I must say though, Rachel gets points for honesty, with his admission that the only actual basis for his opposition to abortion rights is religious in nature. His argument for outlawing abortion rests on his claim that America has been, since its founding, a religious nation (Rachel alternates between describing it as “Judeo-Christian” and just straight-up “Christian”). So yay theocracy! I guess?
Since I am too tired to re-hash the history of the establishment clause and early establishment clause jurisprudence (I mean, it’s 2009. The least you can do is read the Wikipedia article about something before you start running your mouth, dude), I’ll take a different angle.

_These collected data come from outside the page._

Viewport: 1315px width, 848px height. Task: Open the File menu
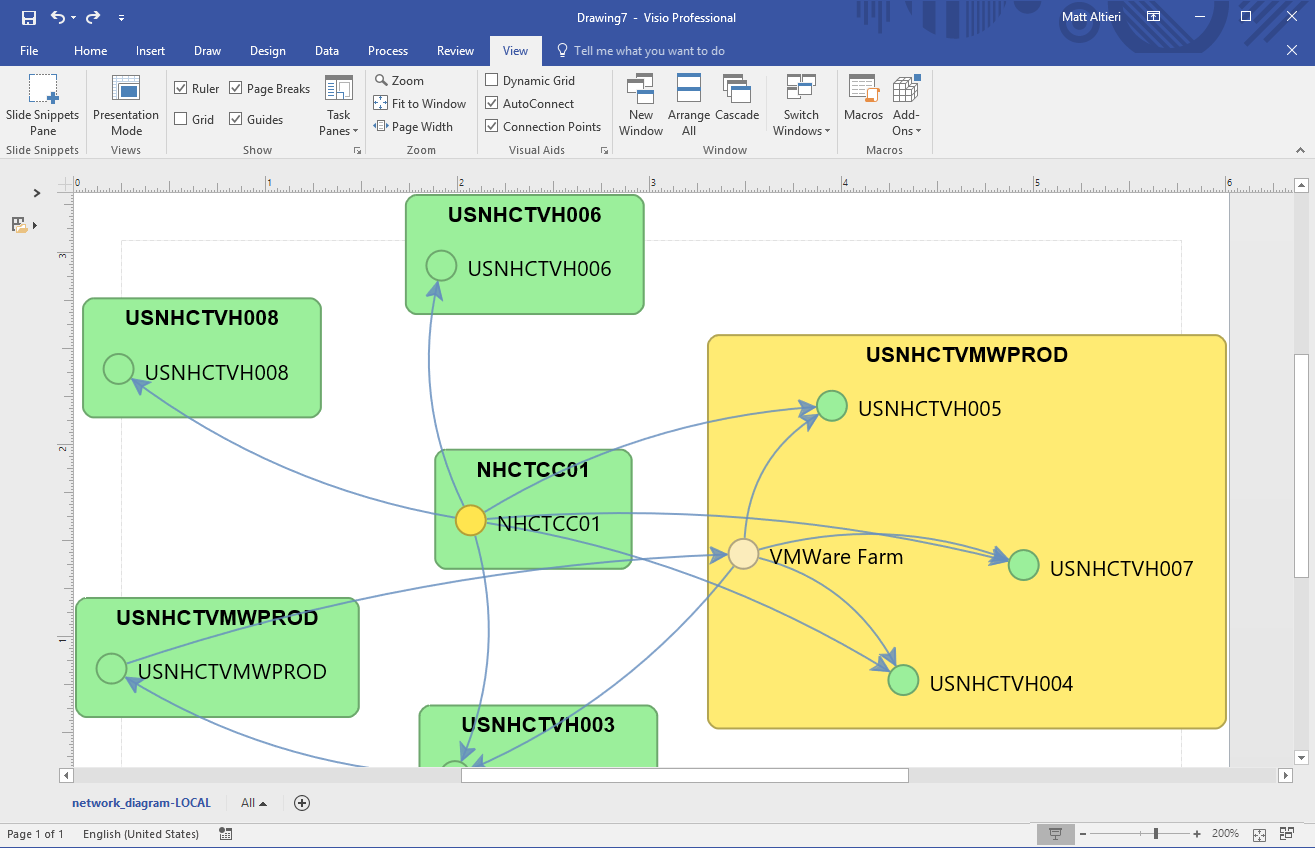click(29, 51)
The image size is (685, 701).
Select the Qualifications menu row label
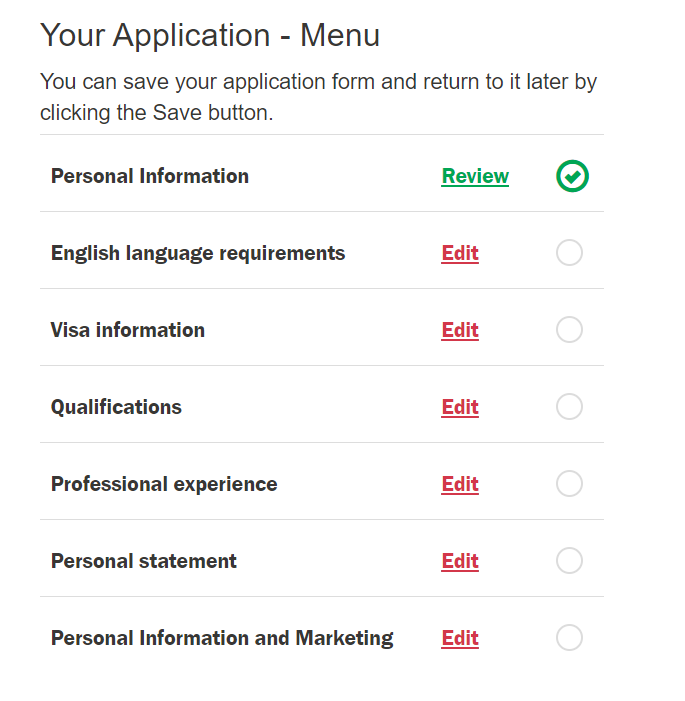click(x=116, y=407)
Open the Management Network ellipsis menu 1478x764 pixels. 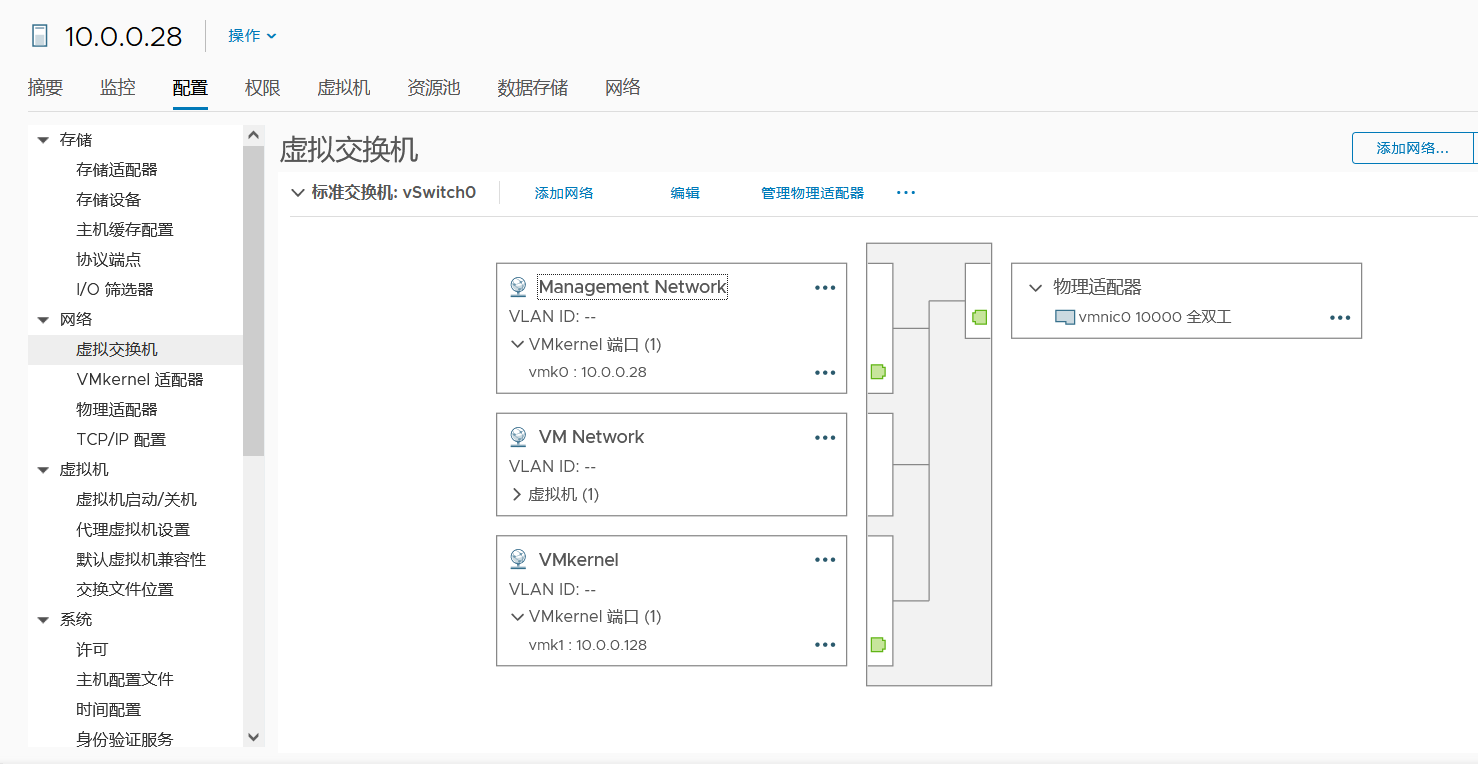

I’d be interested to hear Rachel’s thoughts on the broader implications of this argument. We’re a Christian nation! The founders were Christian! Should divorce be illegal? What should the prison sentence be for adultery? How often should people like Rachel be forced to re-read the various bits in Matthew condemning the hypocrisy of the Pharisees? Discuss!
As regular readers know, Alfonzo Rachel’s normal MO is to attack strawliberals by putting things no liberal has actually said in scare quotes (ie, I can’t believe that YOU LIBERALS are always saying “babies are delicious”). But this time, he’s on some serious next-level shit.

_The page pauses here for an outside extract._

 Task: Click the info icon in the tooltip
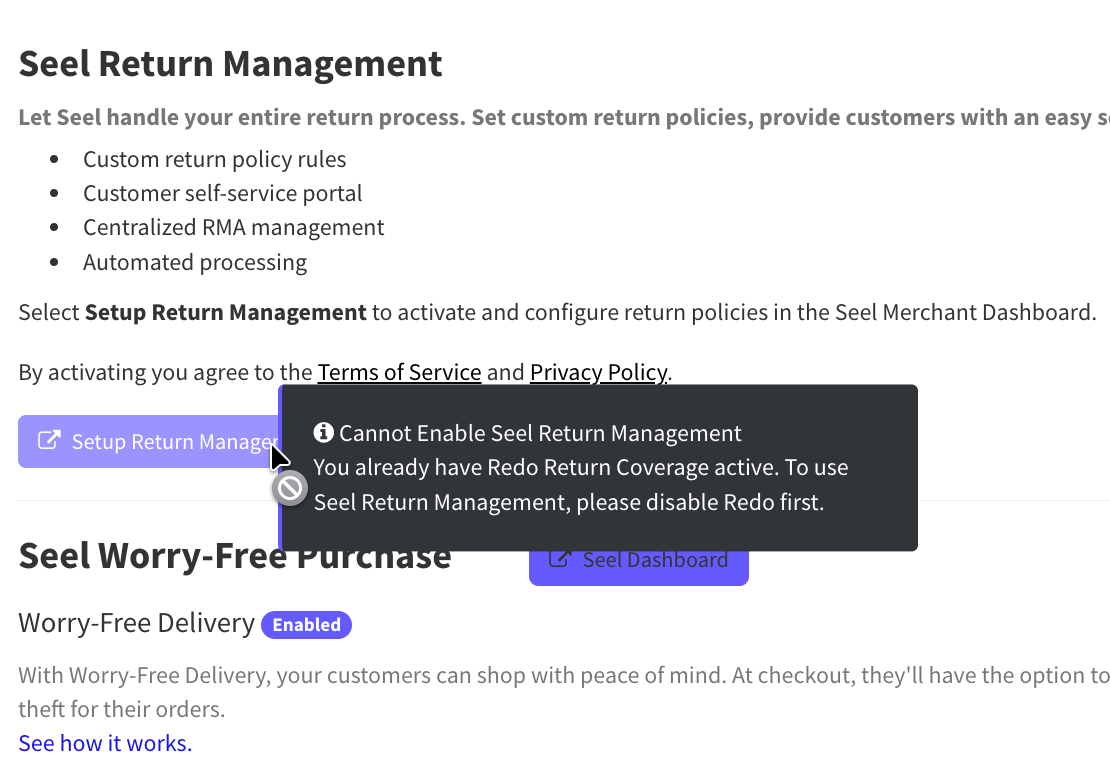tap(323, 433)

First, he says that any Republican who thinks the party should “ease up on the whole Christian thing,” ought to go be a Democrat. Awesome! We’ll be glad to have them! I know there are at least a couple atheists/agnostics on Big Hollywood‘s (metaphorical) payroll. To them I say: You can sign up for your Kos diaries here.
Things really get rolling, though, when Rachel argues, I shit you not, that Barack Obama’s service program is really a plot to get Americans to perform slave labor for the Chinese. It makes about as much sense as it sounds, but his argument has something to do with the fact that the U.S. dollar is a fiat currency. Rachel claims that means it’s backed by “services” (as opposed to gold). Since we’re in debt to the Chinese, that means we owe them services. And Barack Obama’s call for a “service program” is just a liiiiiiittle too coincidental, see?
I know I don’t really have to point this out, as it’s so baldly stupid, but it is simply untrue that China could demand the debt be repaid in the “services” of American citizens, given that A) that’s not how fiat currency actually works, and B) even if it were, the portion of the debt owned by the Chinese is in the form of Treasuries. The real danger is that the Chinese and/or Japanese Central Banks would suddenly stop buying or start selling off dollar-backed securities like Treasuries, which would lead to a sharp decline in the dollar, and the attendant economic problems.
I’m sure Ron Paul is jealous, though. Obama secretly scheming to enslave the American people to the Chinese is a conspiracy theory for the ages, for sure. I, for one, welcome our new overlords. I’m looking forward to working in a Chinese forced-labor mine on the Moon. Beats my office job.
I like how the language of modern conservatism is starting to sound more and more like LOLspeak:
A few days ago I wrote an article to post at Big Hollywood, which was motivated in part by my reaction to watching the video of Jamean Garofalo, who recently appeared as a guest on Meek Olberdogg’s ‘Putdown’ Show. Clearly, she struck a nerve in me. Making outrageous statements, she accused thousands of men and women, who participated in the recent Tea Party events, as being racist. Quote: “This is about hating a black man in the White House. This is racism straight up.” Even for Ms. Garofalo this had to be a new low. To steal a ripe response from Mr. One Pissed Off Dude himself, Gary Graham, let me just say, “FTS.”
“Meek Olberdogg”? I’m no Olbermann booster, but that is some weak shit right there.